Edit the records below by replacing every "Screen dimensions" with "Display size" and leaving everything else unchanged.

----

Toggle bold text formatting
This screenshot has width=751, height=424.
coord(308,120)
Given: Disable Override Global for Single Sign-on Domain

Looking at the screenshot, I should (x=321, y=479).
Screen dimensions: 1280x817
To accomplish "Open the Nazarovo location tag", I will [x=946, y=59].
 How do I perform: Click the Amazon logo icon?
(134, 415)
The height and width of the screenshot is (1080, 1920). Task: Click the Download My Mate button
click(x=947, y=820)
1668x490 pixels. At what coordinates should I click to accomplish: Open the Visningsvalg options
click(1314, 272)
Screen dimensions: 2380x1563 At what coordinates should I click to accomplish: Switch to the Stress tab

----

### The reply
Toggle bold text formatting
This screenshot has width=751, height=424.
coord(308,120)
Given: Disable Override Global for Single Sign-on Domain

Looking at the screenshot, I should (x=321, y=479).
Display size: 1280x817
To accomplish "Open the Nazarovo location tag", I will [x=946, y=59].
 How do I perform: Click the Amazon logo icon?
(134, 415)
The height and width of the screenshot is (1080, 1920). Task: Click the Download My Mate button
click(x=947, y=820)
1668x490 pixels. At what coordinates should I click to accomplish: Open the Visningsvalg options
click(1314, 272)
Display size: 2380x1563 At what coordinates should I click to accomplish: Switch to the Stress tab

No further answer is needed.